District in Yangon, Myanmar

Botataung District (ဗိုလ်တထောင်ခရိုင်, officially Bohtataung District) is a district in Yangon Region, Myanmar. It is a township in downton Yangon and contains five townships. The district was created in 2022, being one of the new districts created from the former West Yangon District. The Maha Bandula Bridge connects the western historic half with the eastern half of the district across the Pazundaung Creek.

== Administration ==
The district has five townships- Botataung Township, Mingala Taungnyunt Township and Pazundaung Township on the west side of Pazundaung Creek within Downtown Yangon and Dawbon Township and Thaketa Township east of Pazundaung Creek. The Bohtataung Township Court was upgraded to a district-level court. The district has an Administration Committee chaired by U Aung Lwin.

In 2024, it was reported that Lt. Col Maung Maung Soe earned and received 50 million kyat every day by checking the residential guest lists in Botataung District by demanding bribes from arrested individuals for their release.

==Notable Sites==
The district's western half has a significant number of historic sites. Botataung was part of Yangon's original British city plan, with many colonial era buildings like the Ministers' Building (Secretariat) Complex and St. Mary's Cathedral, the country's largest church, remaining as designated landmarks by the Yangon City Development Committee. The township also has the Botataung Pagoda, which is unique for being a hollow stupa being rebuilt after destruction during World War II. Strand Road, which also runs west into neighbouring Kyauktada District, has several notable sites within Botataung District like the British embassy and the Strand Hotel.

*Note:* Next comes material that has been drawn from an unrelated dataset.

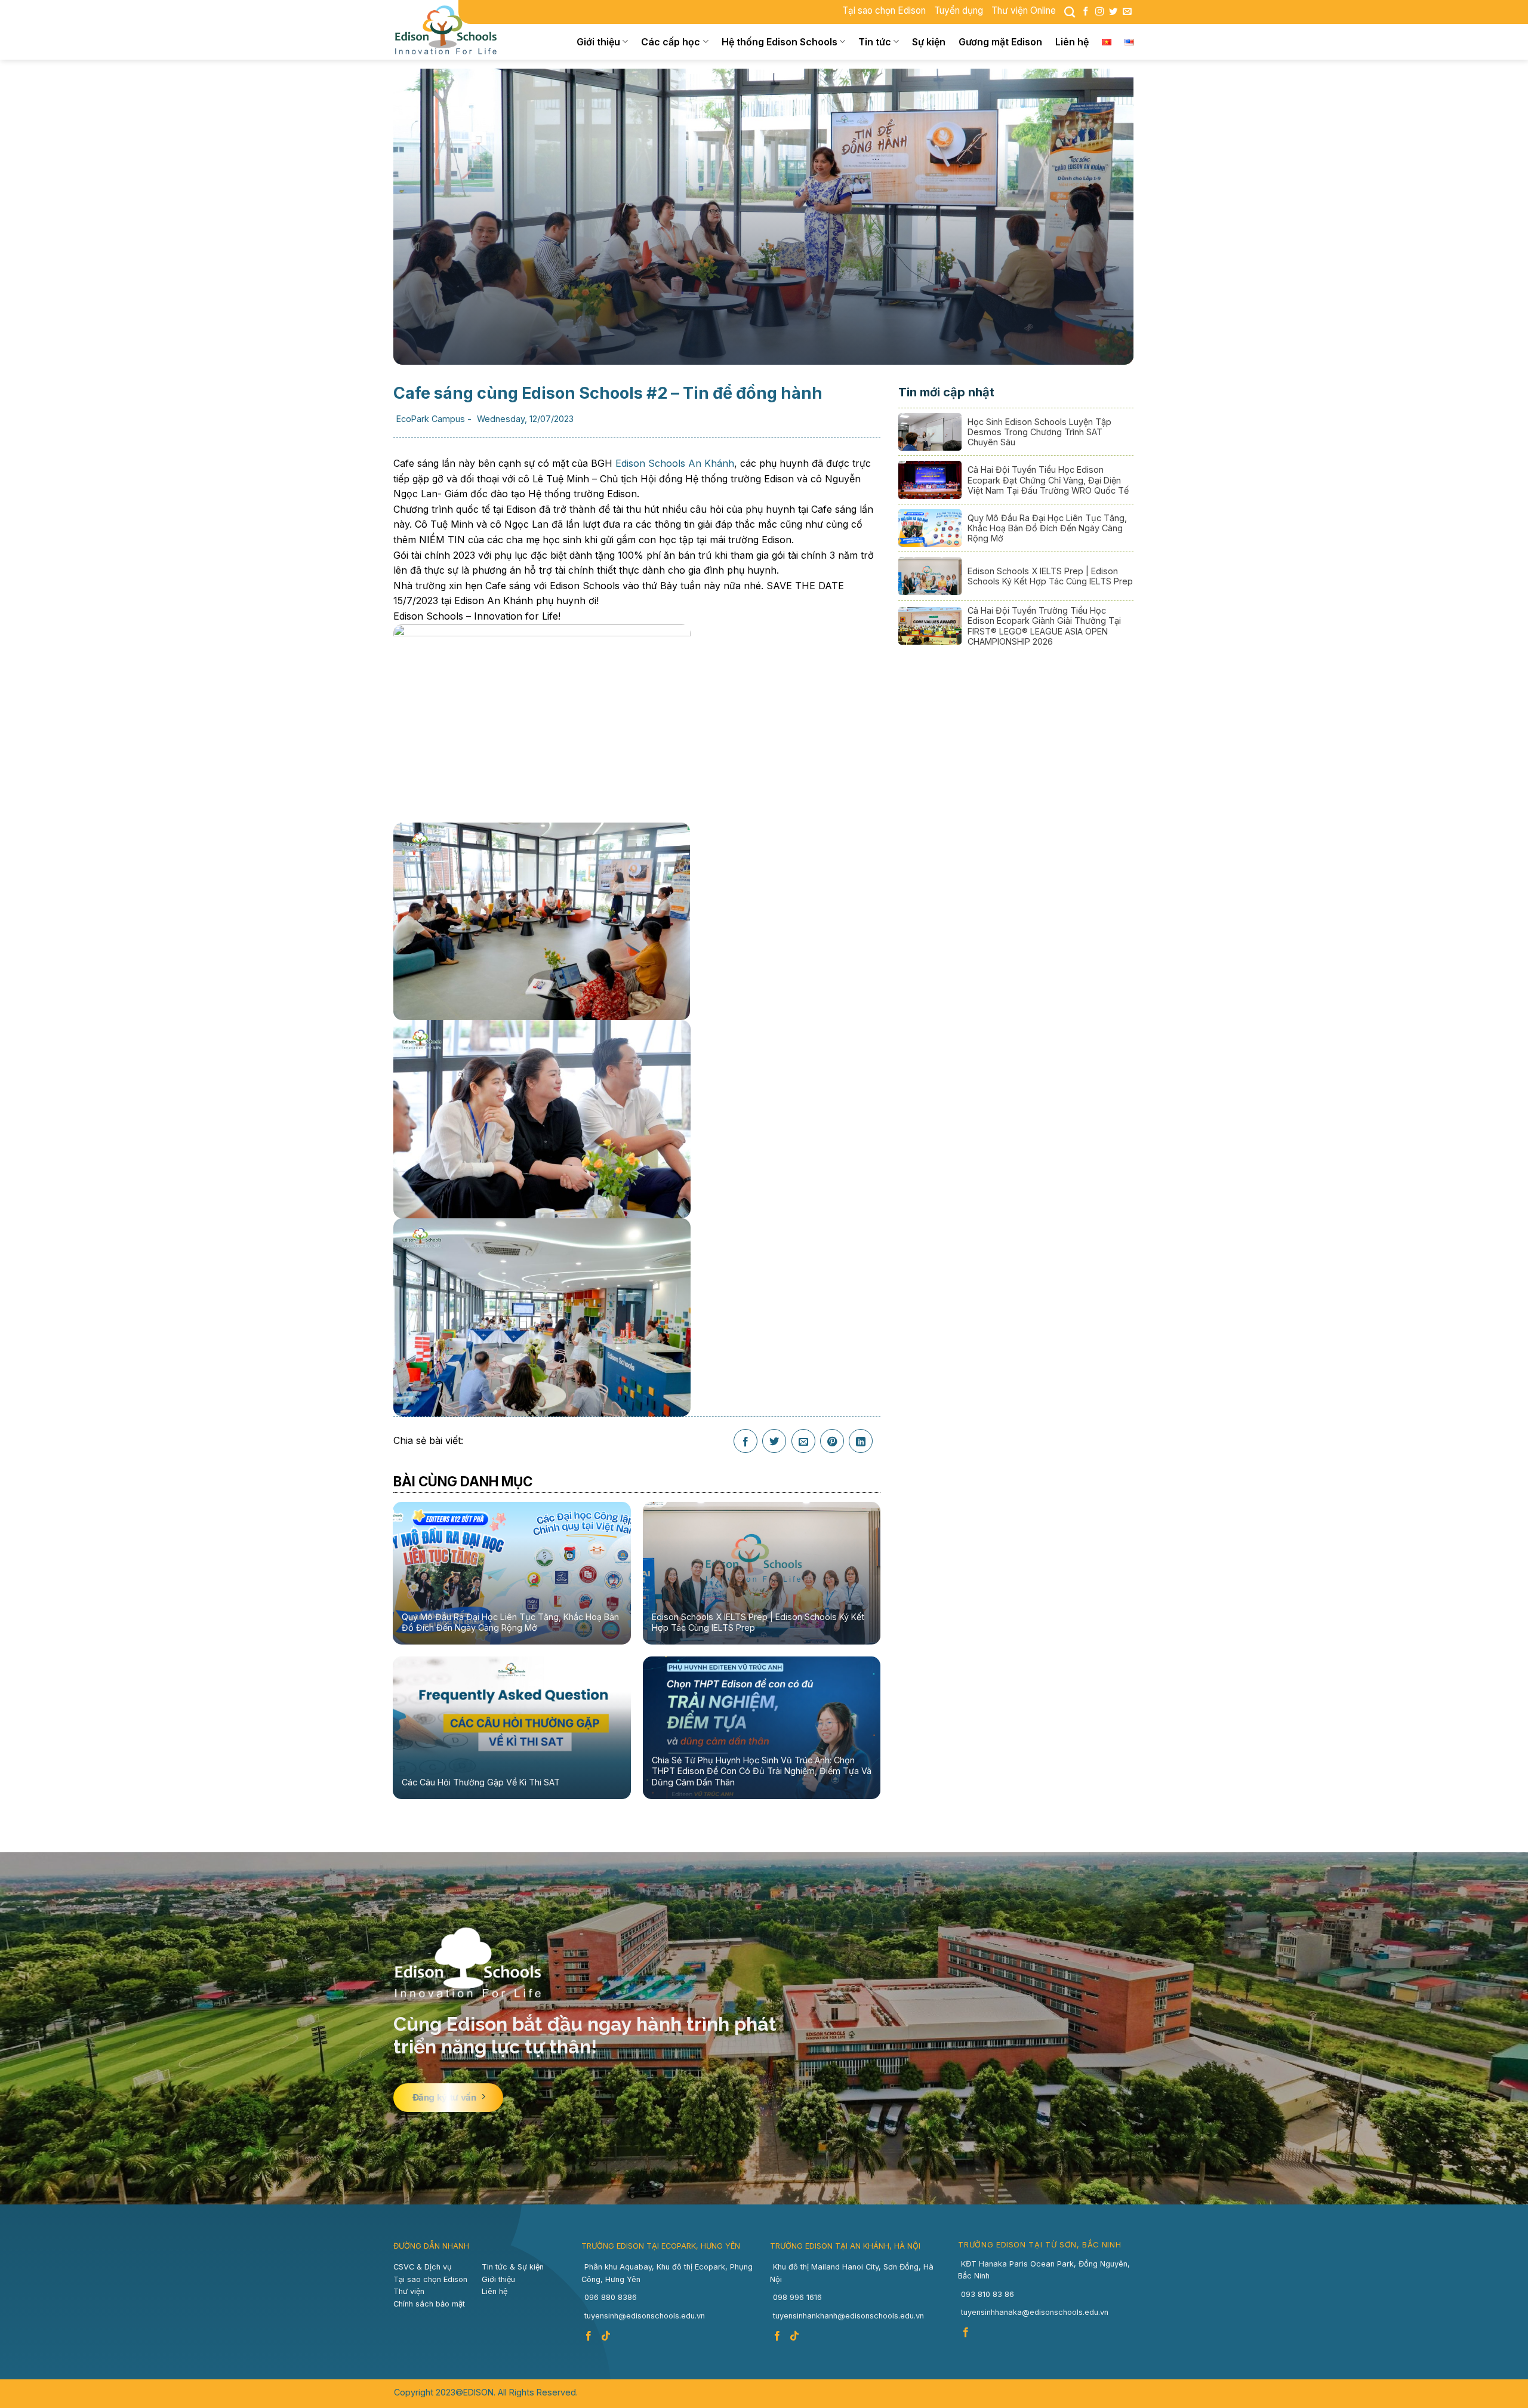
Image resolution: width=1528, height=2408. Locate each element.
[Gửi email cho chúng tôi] (1127, 12)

The Yangon Central Railway Station is located in this district, serving as a focal point for the city and access to Myanma Railway's national rail network.

Mingala Taungnyunt is home to notable recreation sites like Bogyoke Aung San Stadium, built in 1906, and the Yangon Zoological Gardens- which includes a zoo, museum and amusement park. To the east on the Thaketa-Dawbon township border, the Yangon Waterboom Park opened in 2016 as another amusement park in the district.

Pazundaung Township, in the district's west, is an old settlement being founded sometime before 1755, when it was first mentioned during the Konbaung–Hanthawaddy War. In contrast, Thaketa Township in the district's east was founded in 1958 to relocated illegal slums into a satellite town. Today, both townships are part of the core of Yangon city, with further suburbs having been built and developed since.